L’abondance de vocabulaire spécialisé en fonction des organisations, guides pratiques et production académique prête à confusion : la distinction entre « modèle logique », « chaine de résultats« , « chaine causale » ou encore « logique d’intervention » s’avère floue et déstabilisante pour le simple utilisateur.
Ci-dessous la présentation du modèle utilisé par EVAL que nous vous suggérons d’apprivoiser (téléchargement du canevas ici).
L’exercice consiste à modéliser une intervention (projet, programme, mesure, politique publique,…) à travers :
- une confrontation de la problématique de terrain et de la réponse envisagée
- une projection des résultats et effets attendus
Au fil de l’implémentation du programme, les effets naissants seront collectés et comparés à la projection initiale. Résumé en un seul schéma, ce modèle logique constituera la trame de notre système de suivi et évaluation.

1ère partie (colonne 1 et 2) : le terreau de départ
Adéquation entre le contexte, profil des acteurs en place et les objectifs poursuivis
1ère colonne :
Contexte
Etat des lieux
- La problématique à résoudre, les symptômes
- Les besoins et les attentes des usagers
- Les enjeux pour chaque catégorie d’acteur
- Les dynamiques déjà en cours
Cette colonne questionne la pertinence du programme.
2ème colonne :
Cohérence interne
Il s’agit de questionner l’adéquation de la structure qui porte l’action avec la réponse à résoudre, notamment en terme de :
- vision
- mission
- coeur de métier
- légitimité
- moyens à disposition
Cohérence externe
- complémentarité avec d’autres acteurs
Objectifs
L’on cherchera ici à résumer en une formule simple et concise la justification du programme, les effets et impacts recherchés.

Cette triangulation systématique entre contexte, intervenants et objectifs est tout particulièrement intéressante en phase d’écriture du programme et offre un point de départ à notre théorie du changement.
Elle permet d’interroger l’adéquation entre les valeurs et la légitimité de l’intervenant (le porteur de projet) et le terrain (le contexte de départ) – analyse trop souvent omise si l’on s’intéresse aux seuls résultats.
Egalement, il s’agit d’un terreau sur lequel va venir se greffer notre programme.
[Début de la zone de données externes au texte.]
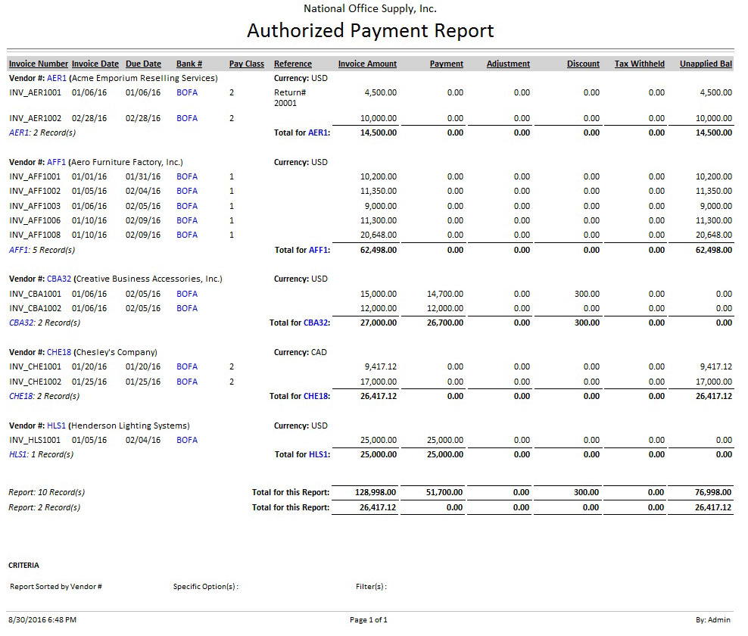The height and width of the screenshot is (636, 748).
Task: Select the Unapplied Bal column header
Action: tap(706, 64)

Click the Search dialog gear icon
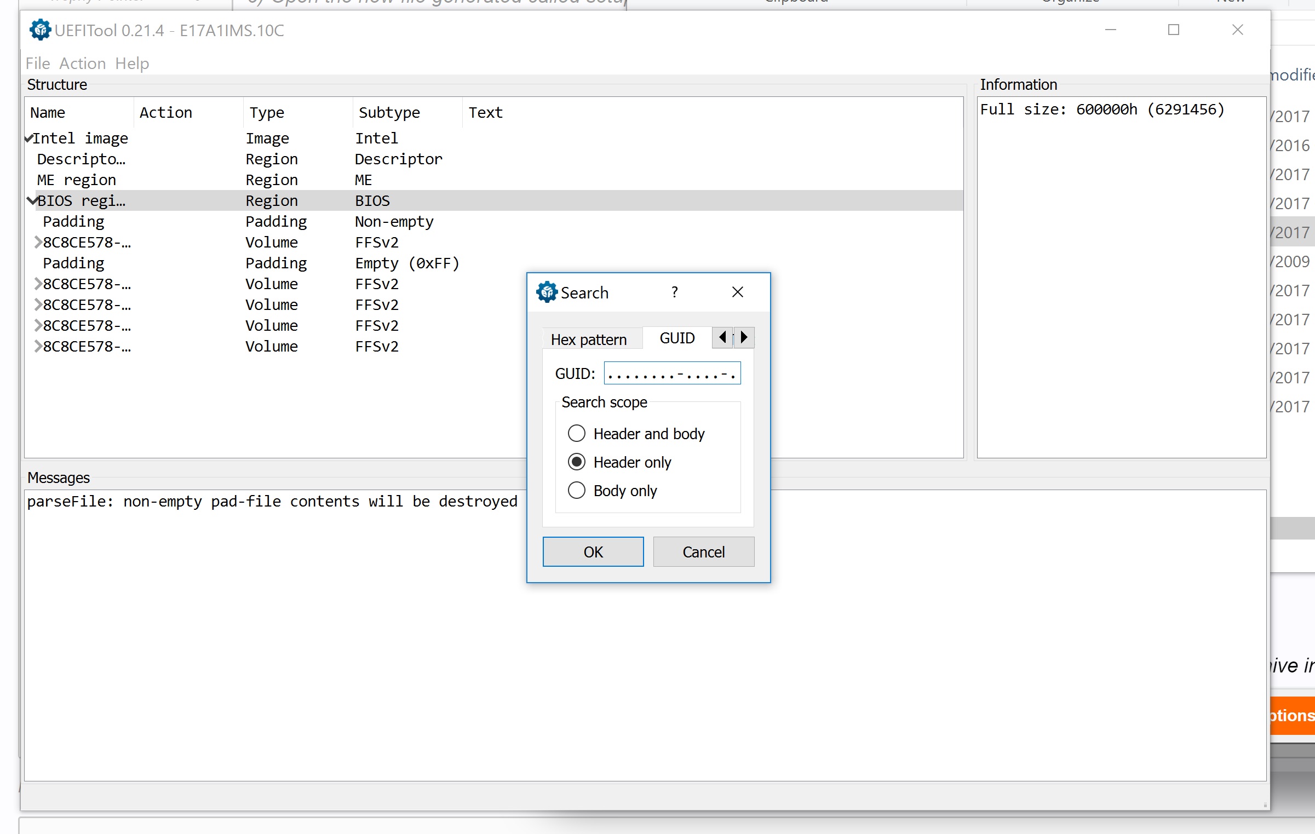547,292
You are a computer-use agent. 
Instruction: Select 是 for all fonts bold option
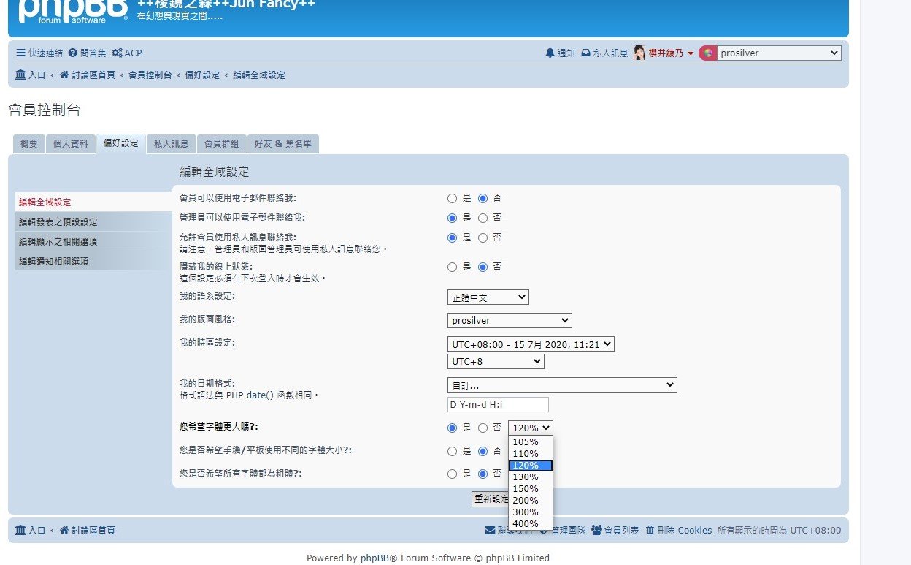click(453, 474)
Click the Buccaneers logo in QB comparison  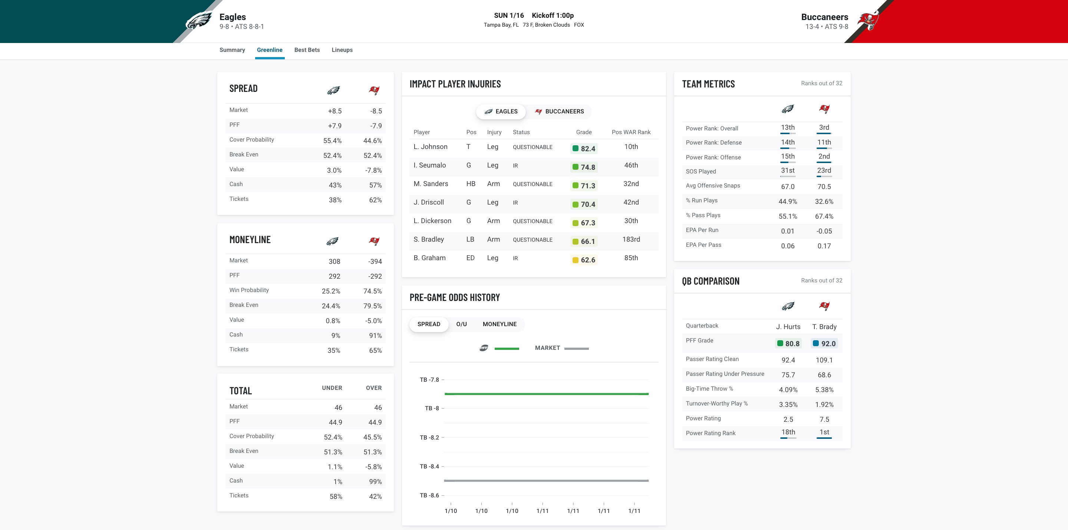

Nous ne savons pas si cette greffe va prendre.
« La mise en oeuvre de projet implique généralement un long voyage de découverte dans les domaines les plus variés, de la technologie à la politique. »
Hirschman A.O. 1967
2ème partie : la réponse apportée
1ère colonne :
Les ressources
Ce que nous apportons au programme
- ressources humaines et financières
- des compétences
- une innovation technologique
- des partenaires
- du matériel, des locaux
- …
2ème colonne
Production
Les activités réellement menées
- organisation de formations, d’évènements, de séminaires
- réalisation d’infrastructures (centre de soins, écoles, routes,…)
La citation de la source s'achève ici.